Background
Fraser syndrome is a rare genetic disorder that often presents with ocular, renal, genital and limb’s congenital anomalies. The prognosis of this genetic disorder depends on the severity of the combination of congenital malformations, some of which may be fatal. The diagnosis of Fraser syndrome is based on established clinical criteria and genetic tests. The criteria enabling clinical diagnosis are visible dysmorphic features present at birth, hence, Fraser syndrome can easily diagnosed at birth, except when health professionals are inexperienced in clinical recognition.

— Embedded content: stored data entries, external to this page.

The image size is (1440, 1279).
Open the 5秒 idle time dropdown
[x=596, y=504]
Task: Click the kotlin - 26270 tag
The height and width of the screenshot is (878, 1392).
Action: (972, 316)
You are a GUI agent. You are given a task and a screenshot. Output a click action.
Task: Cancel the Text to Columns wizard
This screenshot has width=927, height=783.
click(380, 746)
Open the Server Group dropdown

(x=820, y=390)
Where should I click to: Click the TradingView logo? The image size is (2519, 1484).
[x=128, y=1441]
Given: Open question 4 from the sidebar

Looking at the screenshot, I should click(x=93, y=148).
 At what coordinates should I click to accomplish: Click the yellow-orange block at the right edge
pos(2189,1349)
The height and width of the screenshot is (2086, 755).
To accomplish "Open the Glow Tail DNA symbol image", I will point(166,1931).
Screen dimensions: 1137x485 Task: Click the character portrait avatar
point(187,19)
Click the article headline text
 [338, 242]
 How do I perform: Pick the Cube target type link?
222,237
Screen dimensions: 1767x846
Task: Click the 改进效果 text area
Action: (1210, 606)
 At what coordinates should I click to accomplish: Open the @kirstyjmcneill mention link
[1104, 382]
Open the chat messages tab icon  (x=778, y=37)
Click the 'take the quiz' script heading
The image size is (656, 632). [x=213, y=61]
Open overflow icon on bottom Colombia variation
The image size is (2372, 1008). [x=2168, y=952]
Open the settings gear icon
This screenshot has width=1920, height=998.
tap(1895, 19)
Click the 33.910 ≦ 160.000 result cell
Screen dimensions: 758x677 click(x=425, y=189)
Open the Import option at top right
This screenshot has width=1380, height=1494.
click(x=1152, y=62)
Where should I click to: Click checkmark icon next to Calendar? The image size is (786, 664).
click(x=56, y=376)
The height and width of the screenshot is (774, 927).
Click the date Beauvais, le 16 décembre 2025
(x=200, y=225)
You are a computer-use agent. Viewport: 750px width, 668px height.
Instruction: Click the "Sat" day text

Herein, we report a case of Fraser syndrome missed out at birth and fortuitously diagnosed at the age of six months in a bid to raise clinicians’ awareness, particularly in resource-limited settings.
Case presentation
We report a case of a six-month-old Cameroonian female infant, born at home and taken the following day to a primary healthcare facility for neonatal care. Her mother had no antenatal care until birth. She presented at our health center with respiratory distress and fever. She had a temperature of 38.8 °C and signs of left lung basal consolidation, suggestive of a left lower lober pneumonia, confirmed on chest x-ray. Other incidental clinical findings were several dysmorphic features like bilateral cryptophthalmos, nasal malformation, anal imperforation (with a perianal fistula), an external genital anomaly and syndactyly characteristic of Fraser syndrome associated with pneumonia. The patient responded well to intravenous antibiotics for the treatment of her pneumonia. Thereafter, she was referred to a pediatric surgeaon for surgical corrections of her bilateral cryptophthalmos, anal imperforation, external genital defect and syndactyly.
Conclusion
Here we presented a case of Fraser syndrome in a Cameroonian infant whose diagnosis was missed out at birth and fortuitously made at six months of age. In view of the serious and potentially fatal complications of this genetic disorder, we draw clinicians’ attention, especially obstetricians, midwives and pediatricians for a high index of clinical suspicion geared at a timely diagnosis and management. Also, for a timely diagnosis, health education on regular antenatal and postnatal follow ups of the mother-infant couple respectively, cannot be overemphasized.